Now this isn't to say my son is a bad kid.  He isn't.  But there are times when his autism just takes over his personality - and he does one of those Hulk maneuvers....only he turns red, not green.

This behaviour worries me quite a bit.  Not because I can't handle it.  Things can be fixed or replaced as needed.  Apologies can be made.  And I know my son isn't taking his anger out on me per se.  I can deal with all that.  What worries is that at some point - my son will be 'out in the world' and on his own....and he may have one of these moments that other people are not going to know how to handle, nor have the patience to deal with.  And then?

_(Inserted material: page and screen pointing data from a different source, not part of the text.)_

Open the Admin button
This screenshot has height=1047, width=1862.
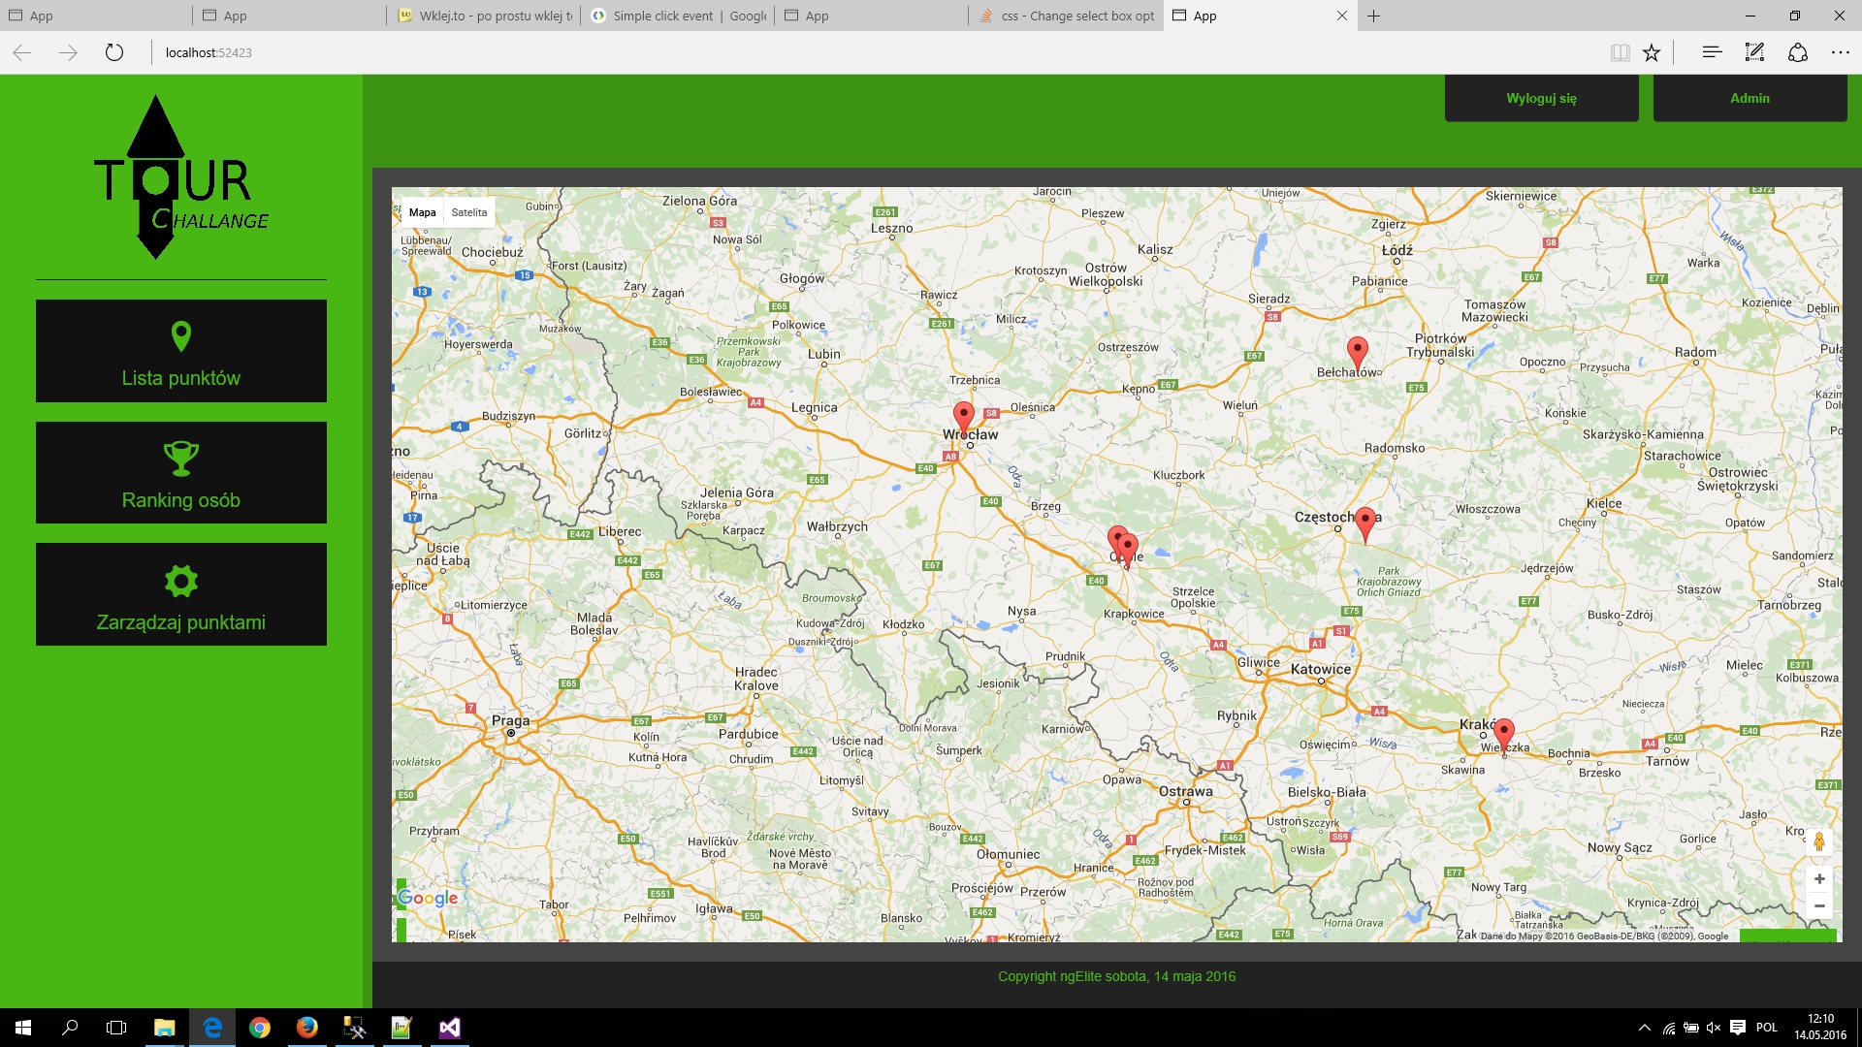(x=1750, y=98)
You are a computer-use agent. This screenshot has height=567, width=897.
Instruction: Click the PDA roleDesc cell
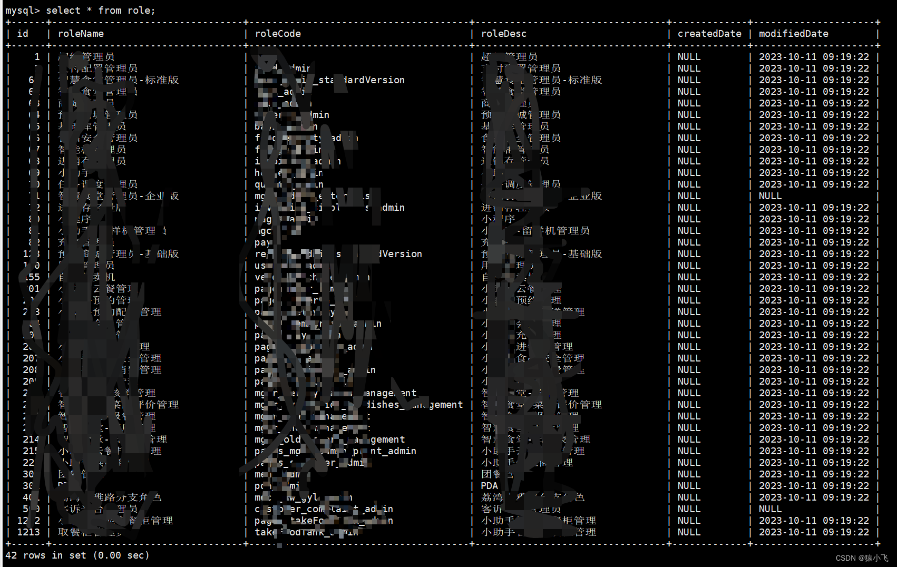click(489, 485)
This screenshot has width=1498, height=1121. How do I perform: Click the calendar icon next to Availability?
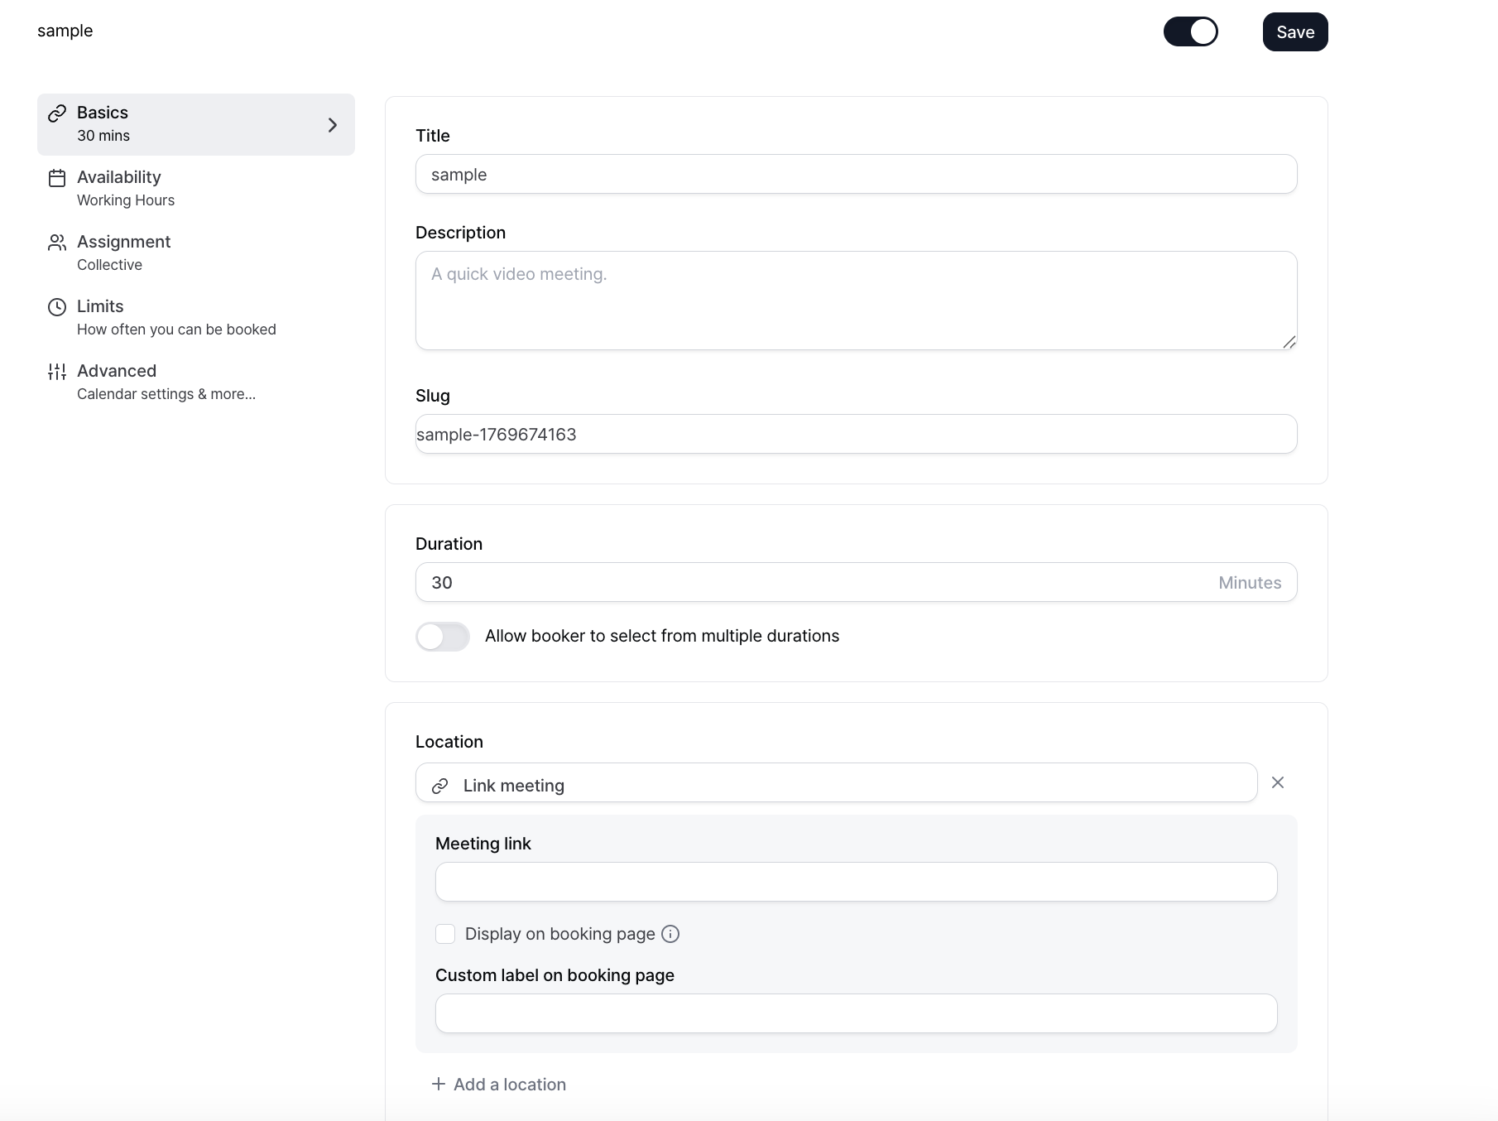[56, 177]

And then someone is going to call the police.  That's the biggest fear right there.  There have been numerous examples in Toronto over the past few years where an individual with mental health issues has found themselves at the business end of a taser or a gun....and the next thing you know?  There's another person sitting in the back of a cop car - or worse....in the back of the coroner's wagon.  The police and their "I'm above the law" use of authority and brutality against society's most defenseless causes me a great deal of concern.  For the most part - I trust the cops to act in a professional manner (G20 nonsense aside)....but I do not trust them when it comes dealing with individuals who have mental health issues - their track record as of late just hasn't been all the reassuring.  Sure - I can understand the need for force when there is a weapon in play....but I just don't see my son ever doing that.  

He's a good kid.  I hope he'll be a good adult.  I just hope that society - and the police in particular demonstrate more understanding and compassion than I currently see.  I'm getting tired of reading reports in the Toronto Star or The Sun (which I rarely read) where the police have killed yet another person who didn't need to die.

Aren't you?

I also wonder why Toronto - the largest city in the country (and one can assume the largest autistic population as well) does not have an autistic registry to help the police do their job properly?  Seems like a no brainer to me.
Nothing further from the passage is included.